**INSTRUCTIONS TO FOLLOW:** Repeat only the lines below from the one that contains "Task: Click the" through the final line, exactly. Omit pictures.
(GIVEN DATA Opens)
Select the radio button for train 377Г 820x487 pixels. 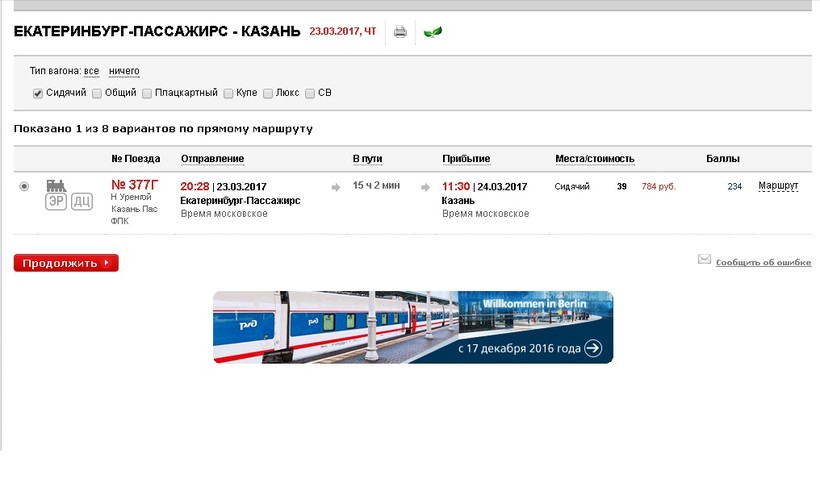(24, 186)
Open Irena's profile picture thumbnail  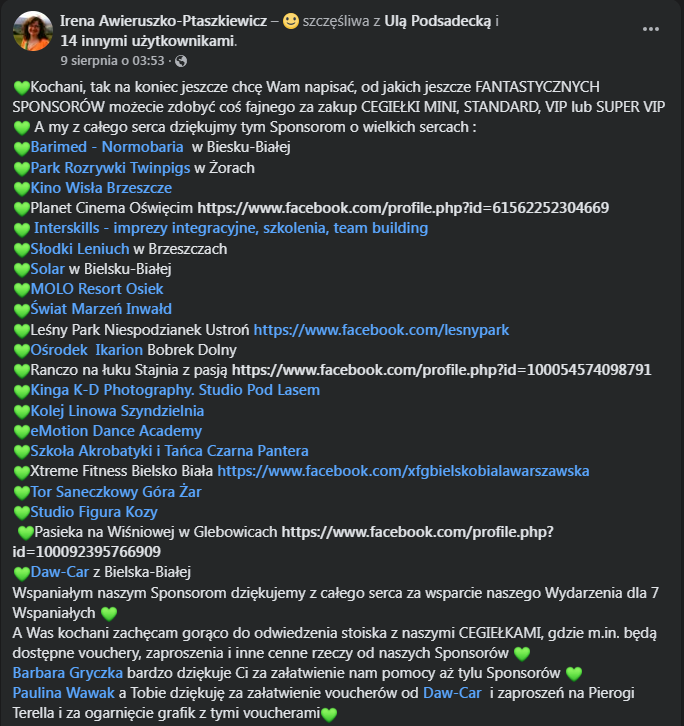33,31
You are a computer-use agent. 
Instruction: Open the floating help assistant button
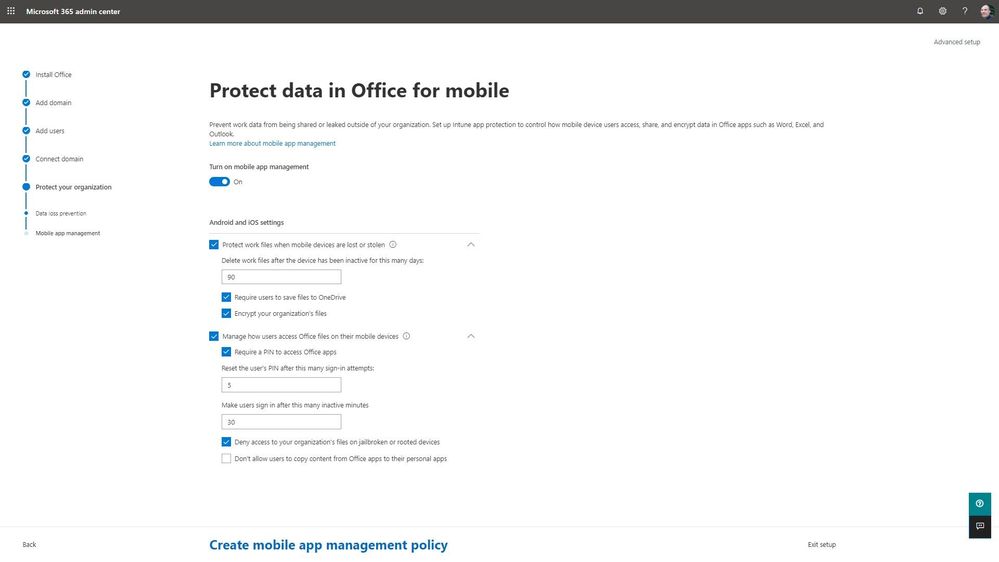point(980,504)
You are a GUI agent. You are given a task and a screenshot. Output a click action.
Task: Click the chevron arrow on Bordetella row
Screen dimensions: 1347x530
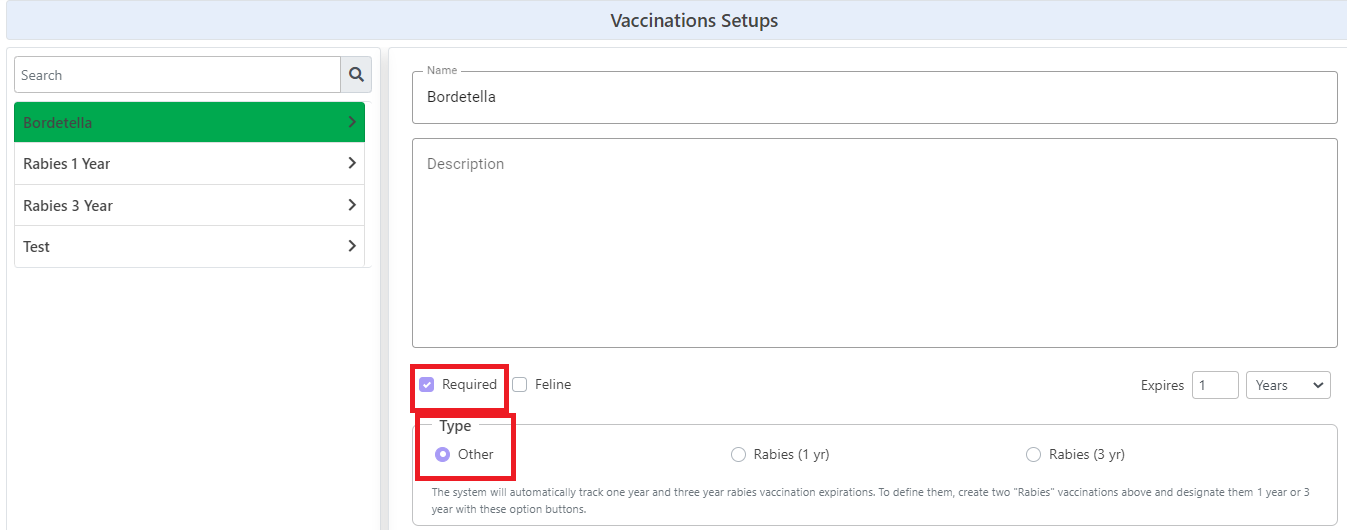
(GIVEN DATA Closes)
**EXPECTED ANSWER:**
Task: Click the chevron arrow on Bordetella row
Screen dimensions: 1347x530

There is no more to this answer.